## [WHAT YOU NEED TO DO]
Exactly as written, write out the lines below from the first to the one containing "You are a computer-use", inclusive. Pictures do not belong in the copy.

## [AVAILABLE DATA]
---*---
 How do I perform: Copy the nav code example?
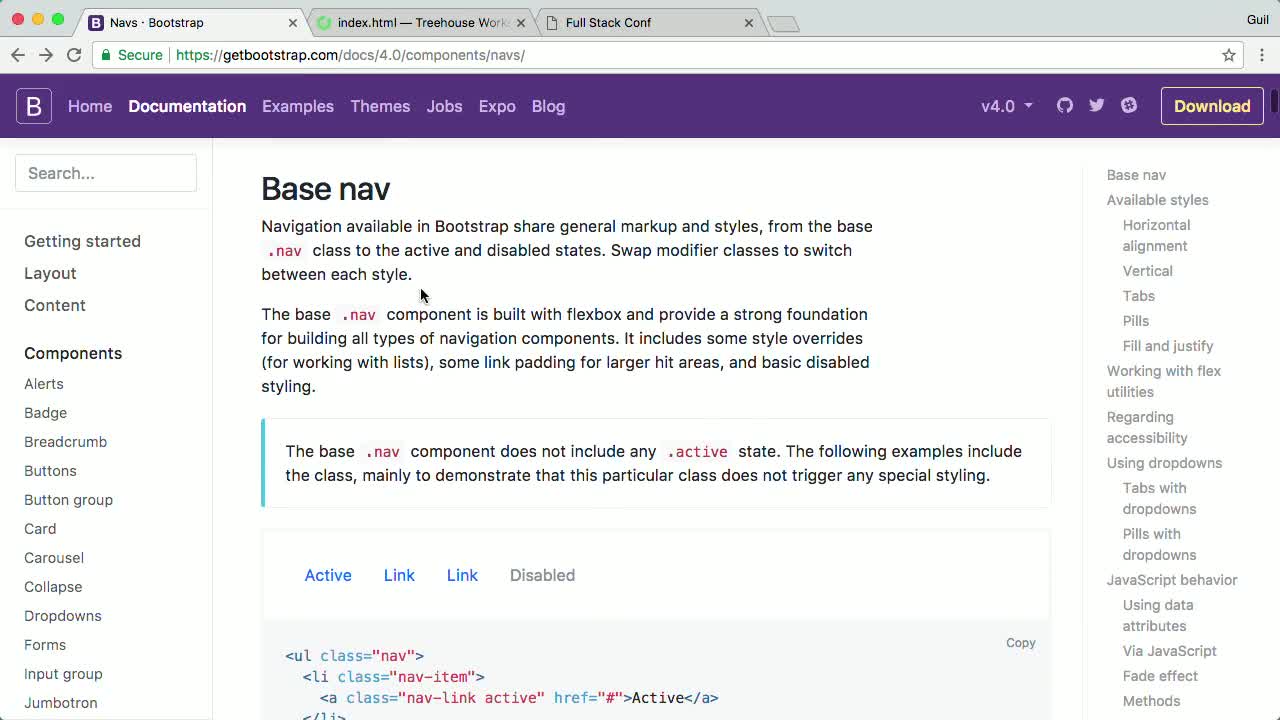pyautogui.click(x=1020, y=643)
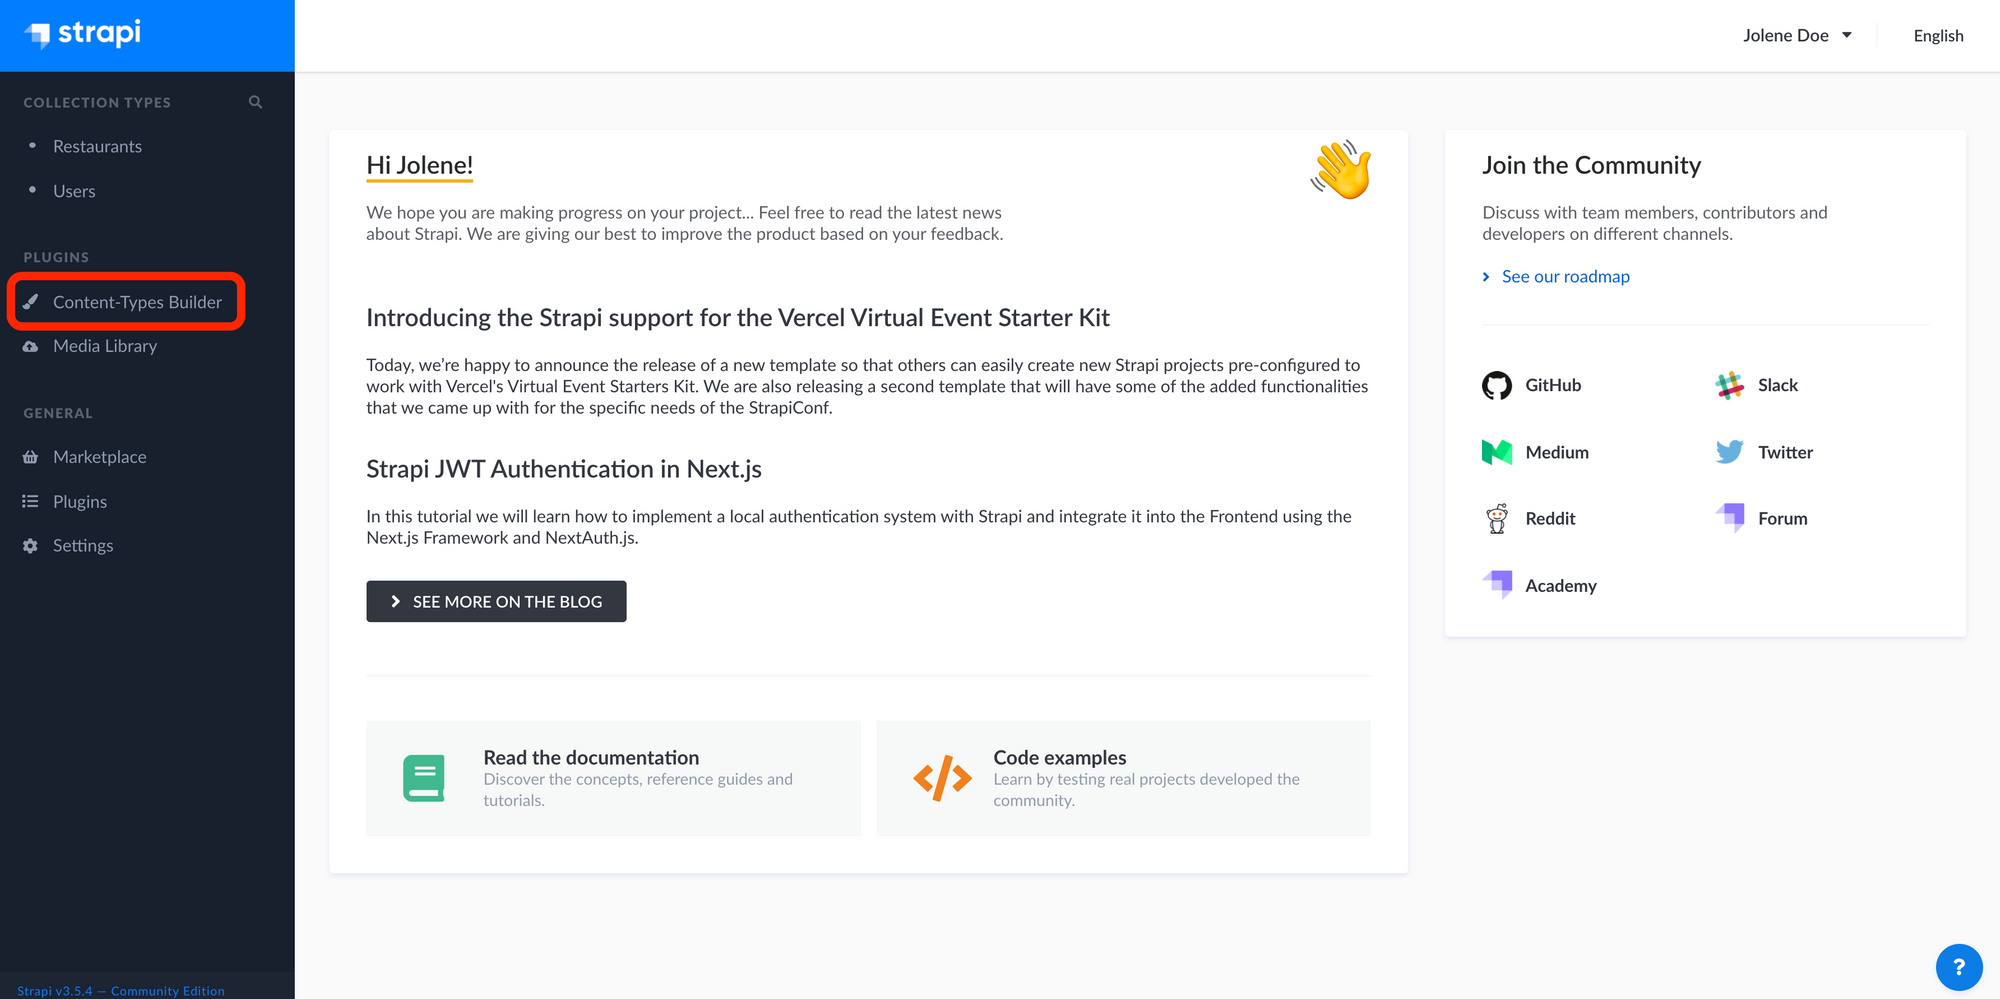Open Settings from the General section

coord(82,545)
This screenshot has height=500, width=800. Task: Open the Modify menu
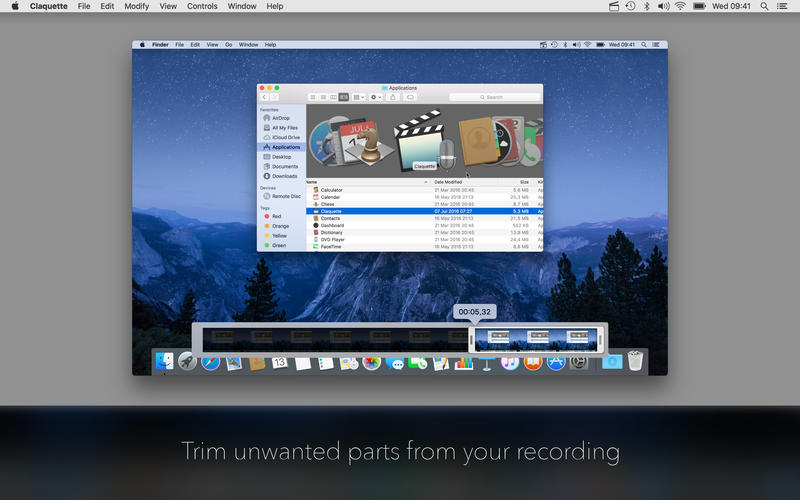click(x=137, y=6)
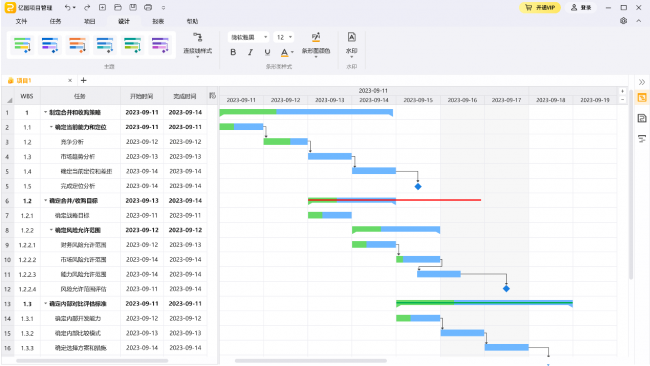650x366 pixels.
Task: Select the purple Gantt theme style
Action: point(160,45)
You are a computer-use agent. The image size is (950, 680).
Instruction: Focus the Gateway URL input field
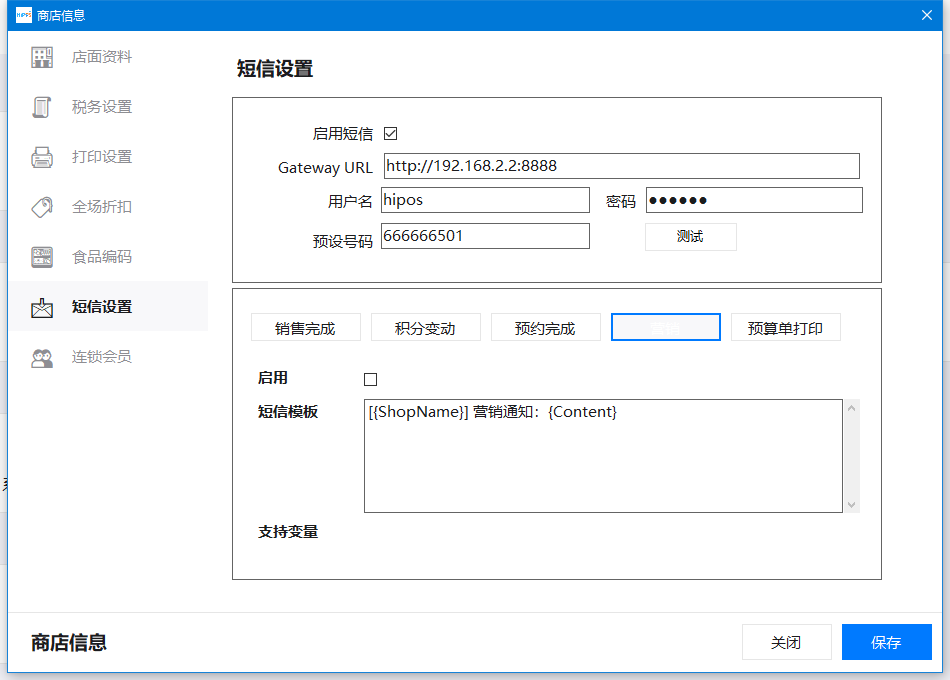tap(621, 166)
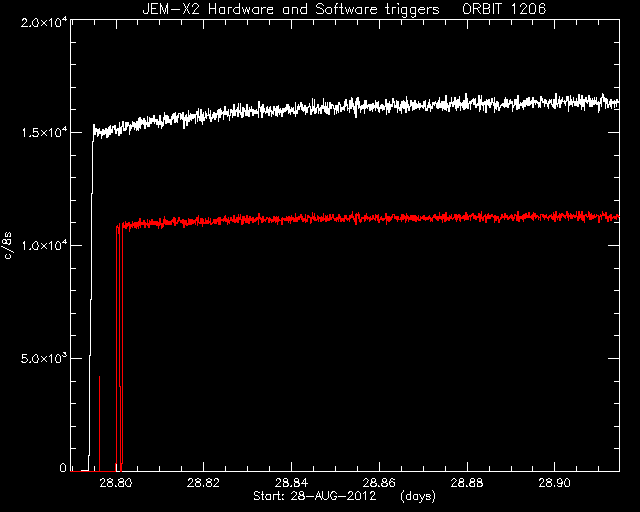
Task: Click the red software trigger curve plateau
Action: click(x=367, y=218)

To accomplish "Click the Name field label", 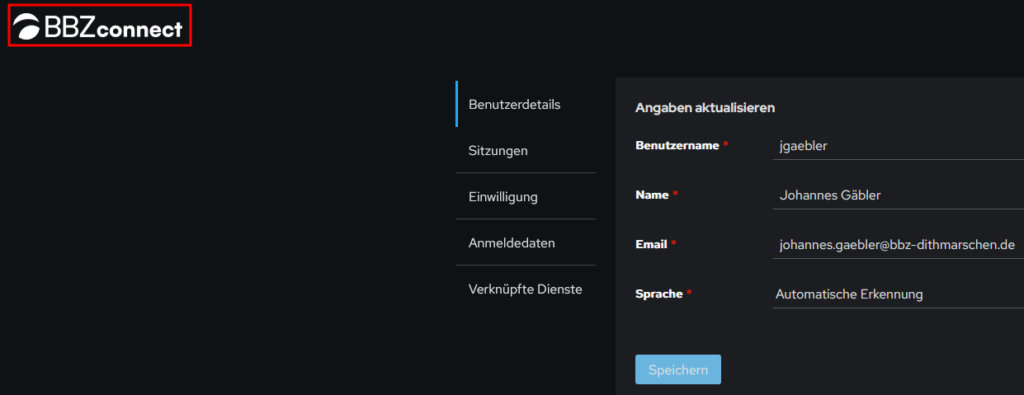I will [652, 195].
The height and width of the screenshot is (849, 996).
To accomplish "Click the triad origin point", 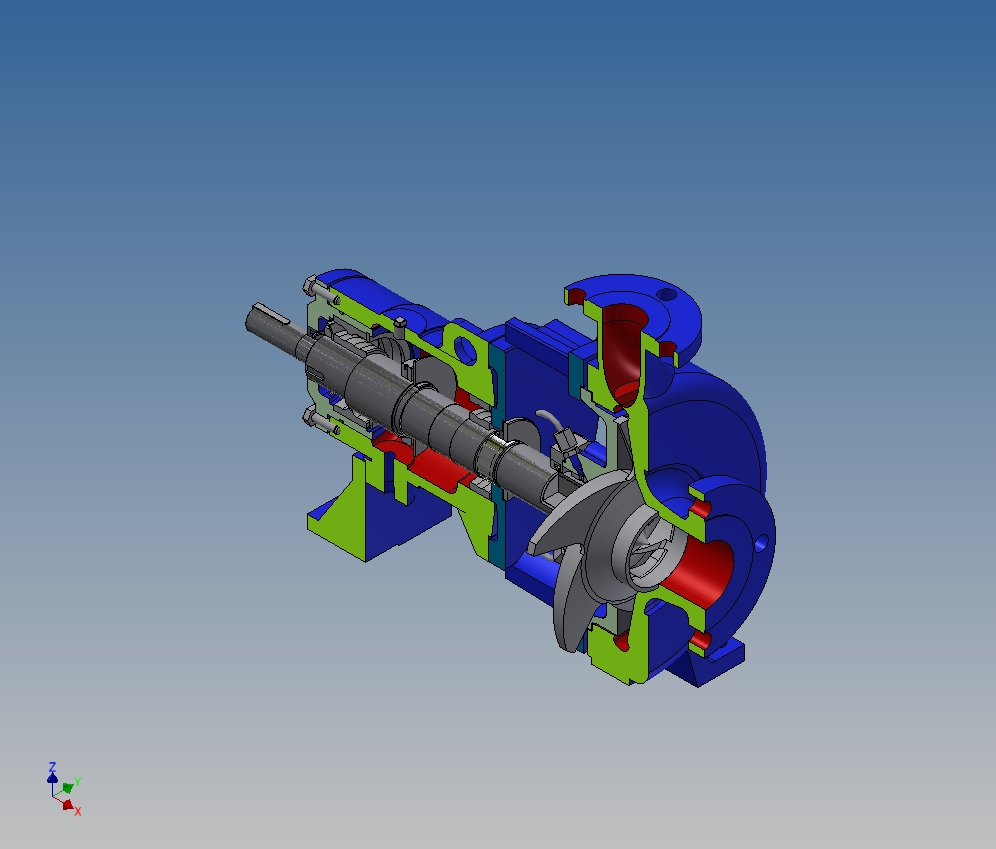I will (52, 796).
---*---
## [RESULT BELOW]
 How do I perform: Copy the nav code example?
pyautogui.click(x=1020, y=643)
Open Settings from the General section

coord(82,545)
This screenshot has height=500, width=800. Task: Open the Modify menu
click(x=137, y=6)
650x366 pixels.
Task: Select the purple Gantt theme style
Action: point(160,45)
You are a computer-use agent. The image size is (950, 680).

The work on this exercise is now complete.